▸ **Source passage**:
Can A High-Tech Headband Make Meditation Easier?

by Helaina Hovitz

When I was first introduced to meditation, I was 18 years old and I thought it was the worst idea I'd ever heard.

After growing up with misdiagnosed Post Traumatic Stress Disorder, I was just beginning to chip away at recovery from when my therapist recommended meditation as a coping skill. At the time, it honestly sounded roughly as appetizing as an invitation to bathe in freezing pool of salt and vinegar while nursing some open wounds—I didn't want to spend more time absorbed in the painful thoughts and memories that quickly got away from me when I tried to focus on "nothing."

MUSE Brain Sensing Headband, $249, Muse

At 22, while I was getting sober, meditation was recommended to me once again — but this time, it was suggested that I try it in tiny, two-minute increments, just once a day, by using my the timer on my iPhone (fact: this is also when I discovered that I had a timer on my iPhone). Six months later, as my 23rd birthday gift to myself, I took a half day introduction to meditation course, and my life of regular-ish meditation began.

Meditation, as a technique and a practice, dates back thousands of years, but the modern meditation world is rapidly changing due to the introduction of tech — like the countless meditation apps that allow users to to optimize their experience by customizing according to what mood they're in at the moment, whether they're commuting on the bus or at home dealing with PMS. There are futuristic meditation meccas literally being built in New York City that utilize sound, color, and breathing techniques (holler back, INSCAPE!) and there are devices like Thync that aim to either energize or relax you with pulse vibrations.

For the past four years, meditating regularly has been one of my loftiest goals, and I tried to find ways to build it into my life every day. I went to classes around New York City, I read books on meditation, mindfulness and Buddhism, and I looked up guided meditations on YouTube. I practiced, but not on the daily, and that, they say, is when things really start to change — when the auto-piloted response of urgency and anxiety begins to dissipate and dissolve little by little, replaced with a sense of calm and acceptance.

So at the end of 2016 (for those of you reading this in the year 2062 via brain chip implant or whatever they've come up with by then: everyone concurred that 2016 was awful) I decided to get myself into a more regular meditation habit by incentivizing myself to use a very high tech device that I saw posted on Facebook: MUSE.

MUSE is a headband paired with an app that reads your brainwaves before and during the meditation, using something called electroencephalography to pick up on the signals in your brain (via little bits that cling to your forehead). It uses those signals to help bring you back to your breath when you get distracted. It’s kind of like a FitBit for meditation and it seemed that there was immediate demand for it —it was initially crowd-funded past its initial goal.

▸ **Raw data**:
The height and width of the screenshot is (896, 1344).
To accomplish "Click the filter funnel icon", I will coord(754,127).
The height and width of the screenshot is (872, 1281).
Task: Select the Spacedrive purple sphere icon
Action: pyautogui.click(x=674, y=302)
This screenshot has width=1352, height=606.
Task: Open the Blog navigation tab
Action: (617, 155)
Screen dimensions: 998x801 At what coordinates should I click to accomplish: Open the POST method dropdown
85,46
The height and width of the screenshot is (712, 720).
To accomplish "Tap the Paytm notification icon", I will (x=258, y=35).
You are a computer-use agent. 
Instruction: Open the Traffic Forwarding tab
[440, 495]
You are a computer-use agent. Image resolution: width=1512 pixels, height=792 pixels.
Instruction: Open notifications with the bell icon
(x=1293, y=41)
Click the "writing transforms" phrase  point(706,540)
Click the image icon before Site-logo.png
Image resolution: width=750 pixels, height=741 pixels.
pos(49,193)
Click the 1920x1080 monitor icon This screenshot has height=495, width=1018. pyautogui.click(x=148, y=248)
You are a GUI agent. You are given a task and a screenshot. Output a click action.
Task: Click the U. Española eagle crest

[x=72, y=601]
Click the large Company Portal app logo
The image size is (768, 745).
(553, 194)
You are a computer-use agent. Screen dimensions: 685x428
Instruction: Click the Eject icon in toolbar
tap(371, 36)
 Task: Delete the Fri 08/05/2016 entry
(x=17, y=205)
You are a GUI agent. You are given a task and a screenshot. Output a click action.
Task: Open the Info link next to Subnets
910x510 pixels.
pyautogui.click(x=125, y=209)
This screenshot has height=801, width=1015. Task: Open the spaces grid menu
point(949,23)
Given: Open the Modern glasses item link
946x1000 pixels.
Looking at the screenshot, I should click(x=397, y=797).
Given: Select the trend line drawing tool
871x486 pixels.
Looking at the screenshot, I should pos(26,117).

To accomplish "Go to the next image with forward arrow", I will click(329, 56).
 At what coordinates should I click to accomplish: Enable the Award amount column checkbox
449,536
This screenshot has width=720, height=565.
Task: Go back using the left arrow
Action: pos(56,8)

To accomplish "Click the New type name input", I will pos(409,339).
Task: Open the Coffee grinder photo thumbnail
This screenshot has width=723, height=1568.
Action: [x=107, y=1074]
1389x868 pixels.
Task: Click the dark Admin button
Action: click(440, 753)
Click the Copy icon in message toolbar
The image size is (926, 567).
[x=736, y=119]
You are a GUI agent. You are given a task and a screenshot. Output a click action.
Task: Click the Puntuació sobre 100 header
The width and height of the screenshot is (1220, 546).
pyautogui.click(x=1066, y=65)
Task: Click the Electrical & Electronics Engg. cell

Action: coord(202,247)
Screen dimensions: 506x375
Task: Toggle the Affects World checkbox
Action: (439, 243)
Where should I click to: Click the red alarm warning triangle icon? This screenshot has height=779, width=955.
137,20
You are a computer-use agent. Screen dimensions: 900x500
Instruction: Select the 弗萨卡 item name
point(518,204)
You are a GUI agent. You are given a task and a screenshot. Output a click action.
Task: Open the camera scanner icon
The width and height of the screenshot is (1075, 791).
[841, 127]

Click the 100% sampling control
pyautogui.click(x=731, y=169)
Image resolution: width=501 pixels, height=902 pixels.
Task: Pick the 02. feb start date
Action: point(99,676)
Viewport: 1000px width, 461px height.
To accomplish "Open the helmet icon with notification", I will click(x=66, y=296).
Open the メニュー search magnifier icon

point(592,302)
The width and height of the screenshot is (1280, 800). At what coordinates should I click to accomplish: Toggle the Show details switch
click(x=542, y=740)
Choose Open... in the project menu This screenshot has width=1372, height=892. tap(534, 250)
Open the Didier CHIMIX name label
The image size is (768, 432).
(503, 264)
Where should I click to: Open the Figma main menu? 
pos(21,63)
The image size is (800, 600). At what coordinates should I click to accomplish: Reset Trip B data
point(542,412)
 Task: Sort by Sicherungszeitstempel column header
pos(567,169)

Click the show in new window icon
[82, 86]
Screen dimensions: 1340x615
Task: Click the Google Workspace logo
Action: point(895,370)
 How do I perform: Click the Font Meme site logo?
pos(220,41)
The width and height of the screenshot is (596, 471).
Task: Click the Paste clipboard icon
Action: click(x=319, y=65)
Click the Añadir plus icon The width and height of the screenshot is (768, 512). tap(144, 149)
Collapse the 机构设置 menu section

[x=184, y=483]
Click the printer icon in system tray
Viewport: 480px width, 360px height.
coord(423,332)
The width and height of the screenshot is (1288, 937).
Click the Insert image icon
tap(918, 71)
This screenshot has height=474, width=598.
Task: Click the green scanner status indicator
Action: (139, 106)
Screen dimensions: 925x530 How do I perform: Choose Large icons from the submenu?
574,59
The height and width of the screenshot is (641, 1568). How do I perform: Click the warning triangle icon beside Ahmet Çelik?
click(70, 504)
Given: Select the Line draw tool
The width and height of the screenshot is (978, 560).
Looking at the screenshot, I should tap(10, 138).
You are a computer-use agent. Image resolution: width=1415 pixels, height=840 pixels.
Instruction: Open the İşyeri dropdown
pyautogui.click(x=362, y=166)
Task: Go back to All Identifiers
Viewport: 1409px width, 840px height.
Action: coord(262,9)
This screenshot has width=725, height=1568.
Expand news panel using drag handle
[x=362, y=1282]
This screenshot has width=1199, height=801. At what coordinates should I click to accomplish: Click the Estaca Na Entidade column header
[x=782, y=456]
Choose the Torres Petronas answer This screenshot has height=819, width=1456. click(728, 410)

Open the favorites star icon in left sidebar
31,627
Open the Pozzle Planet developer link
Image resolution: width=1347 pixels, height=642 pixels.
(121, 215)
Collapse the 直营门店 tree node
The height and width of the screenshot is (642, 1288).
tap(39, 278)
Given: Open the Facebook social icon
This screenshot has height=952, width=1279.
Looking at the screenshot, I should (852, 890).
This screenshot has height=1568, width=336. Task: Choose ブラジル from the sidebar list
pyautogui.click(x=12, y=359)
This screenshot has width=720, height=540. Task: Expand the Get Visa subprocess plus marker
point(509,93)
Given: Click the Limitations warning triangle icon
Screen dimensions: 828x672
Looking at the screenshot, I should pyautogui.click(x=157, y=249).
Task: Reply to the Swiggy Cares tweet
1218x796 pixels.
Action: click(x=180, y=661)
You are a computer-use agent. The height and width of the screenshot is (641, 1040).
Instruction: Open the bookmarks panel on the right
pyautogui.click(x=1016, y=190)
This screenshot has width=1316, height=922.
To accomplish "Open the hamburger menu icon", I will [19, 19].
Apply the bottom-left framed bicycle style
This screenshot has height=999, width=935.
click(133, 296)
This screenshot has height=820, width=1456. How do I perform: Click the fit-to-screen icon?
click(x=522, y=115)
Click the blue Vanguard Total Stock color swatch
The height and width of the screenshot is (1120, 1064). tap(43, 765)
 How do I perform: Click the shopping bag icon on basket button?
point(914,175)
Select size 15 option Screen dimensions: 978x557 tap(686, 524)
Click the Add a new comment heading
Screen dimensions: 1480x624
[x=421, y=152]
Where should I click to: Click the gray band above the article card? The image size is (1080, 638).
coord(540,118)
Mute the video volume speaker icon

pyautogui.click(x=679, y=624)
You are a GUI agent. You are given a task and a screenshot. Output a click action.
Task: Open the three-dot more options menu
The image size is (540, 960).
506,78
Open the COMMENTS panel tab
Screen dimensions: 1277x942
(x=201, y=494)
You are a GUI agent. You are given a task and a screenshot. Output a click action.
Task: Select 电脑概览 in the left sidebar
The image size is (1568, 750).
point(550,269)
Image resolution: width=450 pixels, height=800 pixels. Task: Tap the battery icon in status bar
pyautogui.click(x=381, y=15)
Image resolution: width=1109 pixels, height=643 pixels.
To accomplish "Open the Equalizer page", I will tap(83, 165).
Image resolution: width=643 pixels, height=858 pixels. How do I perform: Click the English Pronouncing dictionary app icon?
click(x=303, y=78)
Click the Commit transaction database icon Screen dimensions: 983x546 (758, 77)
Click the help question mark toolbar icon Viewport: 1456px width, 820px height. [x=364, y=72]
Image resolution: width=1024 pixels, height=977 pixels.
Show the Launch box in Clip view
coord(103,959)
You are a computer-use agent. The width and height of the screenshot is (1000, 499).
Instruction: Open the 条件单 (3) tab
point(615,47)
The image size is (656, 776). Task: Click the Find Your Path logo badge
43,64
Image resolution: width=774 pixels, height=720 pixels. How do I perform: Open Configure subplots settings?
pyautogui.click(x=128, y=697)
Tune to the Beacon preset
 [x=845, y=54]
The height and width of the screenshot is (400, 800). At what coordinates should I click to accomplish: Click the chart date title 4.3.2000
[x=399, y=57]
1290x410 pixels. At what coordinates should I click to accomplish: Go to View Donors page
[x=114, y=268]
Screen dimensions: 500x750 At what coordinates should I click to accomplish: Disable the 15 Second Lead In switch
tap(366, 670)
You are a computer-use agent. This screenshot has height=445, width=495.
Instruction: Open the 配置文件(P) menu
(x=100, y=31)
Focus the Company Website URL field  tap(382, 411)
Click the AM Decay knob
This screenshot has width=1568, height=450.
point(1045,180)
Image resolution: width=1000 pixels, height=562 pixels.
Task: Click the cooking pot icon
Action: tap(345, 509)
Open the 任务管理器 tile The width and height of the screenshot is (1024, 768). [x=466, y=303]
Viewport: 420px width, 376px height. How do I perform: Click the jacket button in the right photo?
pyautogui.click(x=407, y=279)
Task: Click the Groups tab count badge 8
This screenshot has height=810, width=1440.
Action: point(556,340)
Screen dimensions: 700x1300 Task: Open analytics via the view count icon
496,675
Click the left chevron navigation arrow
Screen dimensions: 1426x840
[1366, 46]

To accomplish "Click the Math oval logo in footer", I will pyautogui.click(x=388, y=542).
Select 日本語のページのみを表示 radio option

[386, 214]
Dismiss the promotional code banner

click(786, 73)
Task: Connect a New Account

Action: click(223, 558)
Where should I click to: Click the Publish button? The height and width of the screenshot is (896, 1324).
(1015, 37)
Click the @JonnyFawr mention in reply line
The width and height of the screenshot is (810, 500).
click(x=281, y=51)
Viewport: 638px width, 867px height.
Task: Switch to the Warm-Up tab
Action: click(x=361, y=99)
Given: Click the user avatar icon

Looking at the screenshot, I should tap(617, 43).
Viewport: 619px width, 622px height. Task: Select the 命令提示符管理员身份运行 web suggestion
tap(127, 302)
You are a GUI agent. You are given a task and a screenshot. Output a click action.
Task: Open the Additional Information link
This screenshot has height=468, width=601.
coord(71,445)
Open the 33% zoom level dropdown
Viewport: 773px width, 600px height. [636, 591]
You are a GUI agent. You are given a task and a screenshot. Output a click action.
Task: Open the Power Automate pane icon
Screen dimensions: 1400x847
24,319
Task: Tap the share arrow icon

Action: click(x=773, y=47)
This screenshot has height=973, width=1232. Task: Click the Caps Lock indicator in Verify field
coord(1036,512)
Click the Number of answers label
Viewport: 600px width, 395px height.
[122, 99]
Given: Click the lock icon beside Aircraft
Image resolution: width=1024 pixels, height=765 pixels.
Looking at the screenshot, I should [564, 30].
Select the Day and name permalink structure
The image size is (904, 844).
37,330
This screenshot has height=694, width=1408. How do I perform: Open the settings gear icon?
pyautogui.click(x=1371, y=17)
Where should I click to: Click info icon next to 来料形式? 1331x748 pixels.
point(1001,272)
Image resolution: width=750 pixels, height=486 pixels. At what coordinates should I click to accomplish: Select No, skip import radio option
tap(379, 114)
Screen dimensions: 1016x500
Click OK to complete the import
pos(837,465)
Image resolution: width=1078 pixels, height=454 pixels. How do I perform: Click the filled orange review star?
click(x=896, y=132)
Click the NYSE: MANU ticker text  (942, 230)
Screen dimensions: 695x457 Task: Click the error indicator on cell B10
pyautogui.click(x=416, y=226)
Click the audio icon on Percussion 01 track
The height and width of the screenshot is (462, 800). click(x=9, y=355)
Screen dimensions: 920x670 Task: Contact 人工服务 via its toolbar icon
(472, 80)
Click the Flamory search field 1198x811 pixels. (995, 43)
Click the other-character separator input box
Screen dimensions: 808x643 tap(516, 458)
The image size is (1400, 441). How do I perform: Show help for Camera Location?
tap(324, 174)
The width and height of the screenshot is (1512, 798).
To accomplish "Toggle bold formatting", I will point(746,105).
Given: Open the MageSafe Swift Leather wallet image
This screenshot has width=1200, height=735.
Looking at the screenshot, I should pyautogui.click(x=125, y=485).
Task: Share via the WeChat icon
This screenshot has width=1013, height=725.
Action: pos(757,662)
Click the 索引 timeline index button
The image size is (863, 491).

▸ **Activity 1**:
From the meditation headband article, list the things the author did, as given in the sentence beginning "I went to classes," to try to build meditation into daily life.
▸ **Activity 2**:
Answer these questions from the meditation headband article:
(a) How old was the author when first introduced to meditation?
(b) What did the author give herself as a 23rd birthday gift?
(c) What technique does MUSE use to pick up on signals in the brain?
Answer from the meditation headband article only.

▸ **Written answer 1**:
- Went to classes around New York City
- Read books on meditation, mindfulness and Buddhism
- Looked up guided meditations on YouTube

▸ **Written answer 2**:
(a) 18 years old
(b) A half day introduction to meditation course
(c) Electroencephalography